WHAT THIS TASK INVOLVES — Go through the data below. List every line that holds the word "accomplish".

DATA EXCERPTS —

━━━

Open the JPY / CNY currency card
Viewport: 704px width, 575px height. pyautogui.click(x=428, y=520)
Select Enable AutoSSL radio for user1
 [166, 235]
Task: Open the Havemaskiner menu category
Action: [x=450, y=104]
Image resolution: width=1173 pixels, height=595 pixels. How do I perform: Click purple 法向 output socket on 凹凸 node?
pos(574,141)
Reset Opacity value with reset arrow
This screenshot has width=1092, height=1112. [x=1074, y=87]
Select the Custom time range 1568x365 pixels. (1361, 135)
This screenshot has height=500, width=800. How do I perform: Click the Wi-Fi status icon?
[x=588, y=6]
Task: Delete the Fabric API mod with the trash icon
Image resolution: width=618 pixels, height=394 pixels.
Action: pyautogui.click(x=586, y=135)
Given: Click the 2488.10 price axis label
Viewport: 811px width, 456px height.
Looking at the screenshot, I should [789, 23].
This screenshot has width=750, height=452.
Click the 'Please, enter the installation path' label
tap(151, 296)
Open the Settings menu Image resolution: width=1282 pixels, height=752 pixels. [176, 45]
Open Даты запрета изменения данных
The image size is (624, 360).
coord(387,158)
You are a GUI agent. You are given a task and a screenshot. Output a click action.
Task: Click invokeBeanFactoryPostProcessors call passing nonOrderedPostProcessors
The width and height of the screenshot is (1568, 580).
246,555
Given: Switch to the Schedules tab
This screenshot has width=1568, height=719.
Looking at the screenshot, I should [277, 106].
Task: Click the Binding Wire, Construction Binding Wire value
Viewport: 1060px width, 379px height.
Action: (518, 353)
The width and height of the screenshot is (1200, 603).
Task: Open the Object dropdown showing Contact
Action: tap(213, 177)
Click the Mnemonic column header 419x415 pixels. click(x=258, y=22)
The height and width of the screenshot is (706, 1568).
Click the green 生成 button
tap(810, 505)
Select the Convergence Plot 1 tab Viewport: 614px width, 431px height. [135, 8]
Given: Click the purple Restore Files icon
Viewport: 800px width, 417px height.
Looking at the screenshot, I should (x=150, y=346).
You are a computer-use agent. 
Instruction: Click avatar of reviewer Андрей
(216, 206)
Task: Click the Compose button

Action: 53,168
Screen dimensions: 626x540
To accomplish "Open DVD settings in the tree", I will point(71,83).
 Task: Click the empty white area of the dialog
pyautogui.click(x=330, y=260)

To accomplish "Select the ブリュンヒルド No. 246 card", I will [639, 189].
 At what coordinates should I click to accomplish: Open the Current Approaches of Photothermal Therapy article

━━━

PROBLEM SOLUTION —
To accomplish "Open DVD settings in the tree", I will point(71,83).
To accomplish "Select the ブリュンヒルド No. 246 card", I will [639, 189].
 At what coordinates should I click to accomplish: Open the Current Approaches of Photothermal Therapy article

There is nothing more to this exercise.